_DATA FOR THIS TASK_
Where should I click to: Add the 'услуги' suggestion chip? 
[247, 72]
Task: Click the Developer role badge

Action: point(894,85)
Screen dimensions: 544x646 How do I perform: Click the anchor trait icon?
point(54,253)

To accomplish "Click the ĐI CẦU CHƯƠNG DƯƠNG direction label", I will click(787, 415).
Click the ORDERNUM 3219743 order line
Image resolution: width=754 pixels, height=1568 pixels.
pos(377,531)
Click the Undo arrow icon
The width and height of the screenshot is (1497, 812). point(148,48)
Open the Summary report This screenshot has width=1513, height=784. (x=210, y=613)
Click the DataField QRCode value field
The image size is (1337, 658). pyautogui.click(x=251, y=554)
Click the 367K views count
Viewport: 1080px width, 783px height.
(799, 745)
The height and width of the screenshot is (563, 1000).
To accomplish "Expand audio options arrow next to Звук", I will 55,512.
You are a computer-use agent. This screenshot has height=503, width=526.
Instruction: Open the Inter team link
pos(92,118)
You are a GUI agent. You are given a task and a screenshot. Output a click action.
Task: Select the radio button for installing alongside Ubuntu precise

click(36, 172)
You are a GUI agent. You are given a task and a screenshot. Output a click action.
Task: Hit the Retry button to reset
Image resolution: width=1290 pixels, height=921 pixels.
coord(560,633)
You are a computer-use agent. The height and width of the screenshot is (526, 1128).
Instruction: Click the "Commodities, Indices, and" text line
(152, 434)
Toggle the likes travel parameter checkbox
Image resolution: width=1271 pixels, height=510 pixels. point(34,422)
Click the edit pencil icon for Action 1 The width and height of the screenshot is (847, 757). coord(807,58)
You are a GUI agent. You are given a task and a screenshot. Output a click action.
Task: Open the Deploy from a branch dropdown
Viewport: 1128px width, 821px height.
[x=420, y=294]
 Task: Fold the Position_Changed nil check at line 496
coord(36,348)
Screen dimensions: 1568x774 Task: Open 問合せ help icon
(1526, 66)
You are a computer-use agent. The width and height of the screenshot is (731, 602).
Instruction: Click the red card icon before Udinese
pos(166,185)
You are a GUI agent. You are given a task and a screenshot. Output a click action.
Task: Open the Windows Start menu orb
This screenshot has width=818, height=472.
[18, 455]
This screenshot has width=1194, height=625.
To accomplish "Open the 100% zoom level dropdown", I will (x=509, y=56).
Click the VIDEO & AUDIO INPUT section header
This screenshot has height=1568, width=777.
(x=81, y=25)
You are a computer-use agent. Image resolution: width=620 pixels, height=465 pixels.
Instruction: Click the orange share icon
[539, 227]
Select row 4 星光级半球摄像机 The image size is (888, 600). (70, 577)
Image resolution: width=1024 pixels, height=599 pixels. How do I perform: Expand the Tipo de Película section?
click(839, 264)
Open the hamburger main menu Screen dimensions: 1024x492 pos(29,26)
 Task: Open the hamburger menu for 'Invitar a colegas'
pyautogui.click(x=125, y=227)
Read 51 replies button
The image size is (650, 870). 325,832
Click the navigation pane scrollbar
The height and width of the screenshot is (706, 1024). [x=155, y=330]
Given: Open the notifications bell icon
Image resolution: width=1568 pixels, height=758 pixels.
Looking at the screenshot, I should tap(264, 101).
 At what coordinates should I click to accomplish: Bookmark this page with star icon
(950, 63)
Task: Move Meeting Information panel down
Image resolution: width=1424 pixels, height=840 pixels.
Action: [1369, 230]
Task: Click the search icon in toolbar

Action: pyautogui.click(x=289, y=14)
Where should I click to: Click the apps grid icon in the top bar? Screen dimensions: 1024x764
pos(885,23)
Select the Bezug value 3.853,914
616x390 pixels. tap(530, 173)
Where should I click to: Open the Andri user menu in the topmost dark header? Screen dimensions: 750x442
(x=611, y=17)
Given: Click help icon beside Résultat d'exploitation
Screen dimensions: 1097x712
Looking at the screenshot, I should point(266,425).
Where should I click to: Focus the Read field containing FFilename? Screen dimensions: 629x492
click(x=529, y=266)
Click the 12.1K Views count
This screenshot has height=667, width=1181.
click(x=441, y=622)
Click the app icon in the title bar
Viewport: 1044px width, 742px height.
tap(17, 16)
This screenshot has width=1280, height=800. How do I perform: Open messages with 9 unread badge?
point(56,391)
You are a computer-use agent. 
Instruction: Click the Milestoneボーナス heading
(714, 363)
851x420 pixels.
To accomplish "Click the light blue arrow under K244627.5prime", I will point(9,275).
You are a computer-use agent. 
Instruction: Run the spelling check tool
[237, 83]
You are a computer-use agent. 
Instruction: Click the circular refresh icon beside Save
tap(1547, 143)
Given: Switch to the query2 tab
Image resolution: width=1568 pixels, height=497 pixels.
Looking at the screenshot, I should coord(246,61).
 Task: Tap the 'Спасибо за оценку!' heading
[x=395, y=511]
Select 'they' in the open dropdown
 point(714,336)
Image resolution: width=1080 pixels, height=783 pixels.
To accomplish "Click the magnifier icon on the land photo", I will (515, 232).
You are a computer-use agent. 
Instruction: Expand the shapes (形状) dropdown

_PROBLEM DESCRIPTION_
Please transcribe the listing in its entirety, exactly.

_EXPECTED ANSWER_
Where should I click to: Add the 'услуги' suggestion chip? 
[247, 72]
Task: Click the Developer role badge

Action: point(894,85)
Screen dimensions: 544x646 How do I perform: Click the anchor trait icon?
point(54,253)

To accomplish "Click the ĐI CẦU CHƯƠNG DƯƠNG direction label", I will click(787, 415).
Click the ORDERNUM 3219743 order line
Image resolution: width=754 pixels, height=1568 pixels.
pos(377,531)
Click the Undo arrow icon
The width and height of the screenshot is (1497, 812). point(148,48)
Open the Summary report This screenshot has width=1513, height=784. (x=210, y=613)
Click the DataField QRCode value field
The image size is (1337, 658). pyautogui.click(x=251, y=554)
Click the 367K views count
Viewport: 1080px width, 783px height.
(799, 745)
The height and width of the screenshot is (563, 1000).
To accomplish "Expand audio options arrow next to Звук", I will 55,512.
You are a computer-use agent. This screenshot has height=503, width=526.
Instruction: Open the Inter team link
pos(92,118)
You are a GUI agent. You are given a task and a screenshot. Output a click action.
Task: Select the radio button for installing alongside Ubuntu precise

click(36, 172)
You are a GUI agent. You are given a task and a screenshot. Output a click action.
Task: Hit the Retry button to reset
Image resolution: width=1290 pixels, height=921 pixels.
coord(560,633)
You are a computer-use agent. The height and width of the screenshot is (526, 1128).
Instruction: Click the "Commodities, Indices, and" text line
(152, 434)
Toggle the likes travel parameter checkbox
Image resolution: width=1271 pixels, height=510 pixels. point(34,422)
Click the edit pencil icon for Action 1 The width and height of the screenshot is (847, 757). coord(807,58)
You are a GUI agent. You are given a task and a screenshot. Output a click action.
Task: Open the Deploy from a branch dropdown
Viewport: 1128px width, 821px height.
[x=420, y=294]
 Task: Fold the Position_Changed nil check at line 496
coord(36,348)
Screen dimensions: 1568x774 Task: Open 問合せ help icon
(1526, 66)
You are a computer-use agent. The width and height of the screenshot is (731, 602).
Instruction: Click the red card icon before Udinese
pos(166,185)
You are a GUI agent. You are given a task and a screenshot. Output a click action.
Task: Open the Windows Start menu orb
This screenshot has width=818, height=472.
[18, 455]
This screenshot has width=1194, height=625.
To accomplish "Open the 100% zoom level dropdown", I will (x=509, y=56).
Click the VIDEO & AUDIO INPUT section header
This screenshot has height=1568, width=777.
(x=81, y=25)
You are a computer-use agent. Image resolution: width=620 pixels, height=465 pixels.
Instruction: Click the orange share icon
[539, 227]
Select row 4 星光级半球摄像机 The image size is (888, 600). (70, 577)
Image resolution: width=1024 pixels, height=599 pixels. How do I perform: Expand the Tipo de Película section?
click(839, 264)
Open the hamburger main menu Screen dimensions: 1024x492 pos(29,26)
 Task: Open the hamburger menu for 'Invitar a colegas'
pyautogui.click(x=125, y=227)
Read 51 replies button
The image size is (650, 870). 325,832
Click the navigation pane scrollbar
The height and width of the screenshot is (706, 1024). [x=155, y=330]
Given: Open the notifications bell icon
Image resolution: width=1568 pixels, height=758 pixels.
Looking at the screenshot, I should tap(264, 101).
 At what coordinates should I click to accomplish: Bookmark this page with star icon
(950, 63)
Task: Move Meeting Information panel down
Image resolution: width=1424 pixels, height=840 pixels.
Action: [1369, 230]
Task: Click the search icon in toolbar

Action: pyautogui.click(x=289, y=14)
Where should I click to: Click the apps grid icon in the top bar? Screen dimensions: 1024x764
pos(885,23)
Select the Bezug value 3.853,914
616x390 pixels. tap(530, 173)
Where should I click to: Open the Andri user menu in the topmost dark header? Screen dimensions: 750x442
(x=611, y=17)
Given: Click help icon beside Résultat d'exploitation
Screen dimensions: 1097x712
Looking at the screenshot, I should point(266,425).
Where should I click to: Focus the Read field containing FFilename? Screen dimensions: 629x492
click(x=529, y=266)
Click the 12.1K Views count
This screenshot has height=667, width=1181.
click(x=441, y=622)
Click the app icon in the title bar
Viewport: 1044px width, 742px height.
tap(17, 16)
This screenshot has width=1280, height=800. How do I perform: Open messages with 9 unread badge?
point(56,391)
You are a computer-use agent. 
Instruction: Click the Milestoneボーナス heading
(714, 363)
851x420 pixels.
To accomplish "Click the light blue arrow under K244627.5prime", I will point(9,275).
You are a computer-use agent. 
Instruction: Run the spelling check tool
[237, 83]
You are a computer-use agent. 
Instruction: Click the circular refresh icon beside Save
tap(1547, 143)
Given: Switch to the query2 tab
Image resolution: width=1568 pixels, height=497 pixels.
Looking at the screenshot, I should coord(246,61).
 Task: Tap the 'Спасибо за оценку!' heading
[x=395, y=511]
Select 'they' in the open dropdown
 point(714,336)
Image resolution: width=1080 pixels, height=783 pixels.
To accomplish "Click the magnifier icon on the land photo", I will (515, 232).
You are a computer-use agent. 
Instruction: Expand the shapes (形状) dropdown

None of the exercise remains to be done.